I am trying to return a button in some function on UI and get a wierd error. Can someone please help.
var div = "<button onclick='javascript:displayDetails('+value1+','+value2+');'>View</button>"
Error i get is:
missing ) after argument list.
onclick="javascript:displayDetails('+value1+','+value2+');"
Not
onclick='javascript:displayDetails('+value1+','+value2+');'
Use `` which supports multiple lines instead of '' and to avoid nested "":
const div = `
<button onclick="javascript:displayDetails('+value1+','+value2+');">
View
</button>`;
Not
const div = "<button onclick='javascript:displayDetails('+value1+','+value2+');'>View</button>"
Then you will not need to espace
You should escape:
var div = "<button onclick=\"javascript:displayDetails('+value1+','+value2+');\">View</button>"
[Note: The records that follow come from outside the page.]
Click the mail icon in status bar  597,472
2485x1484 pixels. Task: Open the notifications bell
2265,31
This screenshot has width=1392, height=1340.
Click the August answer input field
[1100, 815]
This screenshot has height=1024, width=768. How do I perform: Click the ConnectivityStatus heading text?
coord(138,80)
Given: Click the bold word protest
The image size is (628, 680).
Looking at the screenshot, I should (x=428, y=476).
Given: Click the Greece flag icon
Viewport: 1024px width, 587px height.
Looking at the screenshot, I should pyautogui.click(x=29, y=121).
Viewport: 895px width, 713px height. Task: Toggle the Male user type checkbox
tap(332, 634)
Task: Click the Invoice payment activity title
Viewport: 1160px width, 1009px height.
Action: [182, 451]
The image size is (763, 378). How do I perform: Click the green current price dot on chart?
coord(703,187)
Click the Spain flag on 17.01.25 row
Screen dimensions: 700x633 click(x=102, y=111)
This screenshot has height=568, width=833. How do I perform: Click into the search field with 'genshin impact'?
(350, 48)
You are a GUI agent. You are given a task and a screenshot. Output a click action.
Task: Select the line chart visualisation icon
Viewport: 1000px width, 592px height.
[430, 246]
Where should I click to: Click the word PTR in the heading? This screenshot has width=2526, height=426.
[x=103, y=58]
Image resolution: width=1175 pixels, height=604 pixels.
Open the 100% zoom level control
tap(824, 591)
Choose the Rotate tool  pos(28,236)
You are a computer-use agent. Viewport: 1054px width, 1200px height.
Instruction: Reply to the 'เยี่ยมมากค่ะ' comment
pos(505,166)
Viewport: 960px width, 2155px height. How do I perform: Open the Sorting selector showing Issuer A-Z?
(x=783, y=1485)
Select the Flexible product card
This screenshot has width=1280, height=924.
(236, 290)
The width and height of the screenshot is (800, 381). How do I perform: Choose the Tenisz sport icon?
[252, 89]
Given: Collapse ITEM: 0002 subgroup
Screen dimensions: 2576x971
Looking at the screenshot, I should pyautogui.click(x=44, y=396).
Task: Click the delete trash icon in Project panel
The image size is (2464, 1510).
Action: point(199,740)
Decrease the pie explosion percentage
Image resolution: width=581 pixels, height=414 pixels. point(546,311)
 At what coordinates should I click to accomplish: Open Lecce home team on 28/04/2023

The latest version of JavaScript (ES2015, formerly/also known as ES6) now supports "template strings" that can help avoid just this kind of quoting/escaping nightmare. Use the "backtick quote" (aka grave accent) around the string to signal a template string, and a template syntax of ${value}
for each value you want "interpolated" (included) into the string:
var div = `<button onclick="javascript:displayDetails(${value1},${value2});">View</button>`;
In general, it's best to choose a standard for which quote marks you're going to use when. Many modern JavaScript style guides prefer single quotes ('
) for normal strings, and double quotes ("
) for surrounding HTML (or XML) attributes. Now having a third quotation mechanism means you don't have to backslash-escape quote marks so often--nice, because escaping is annoying, error-prone, and anti-clarity.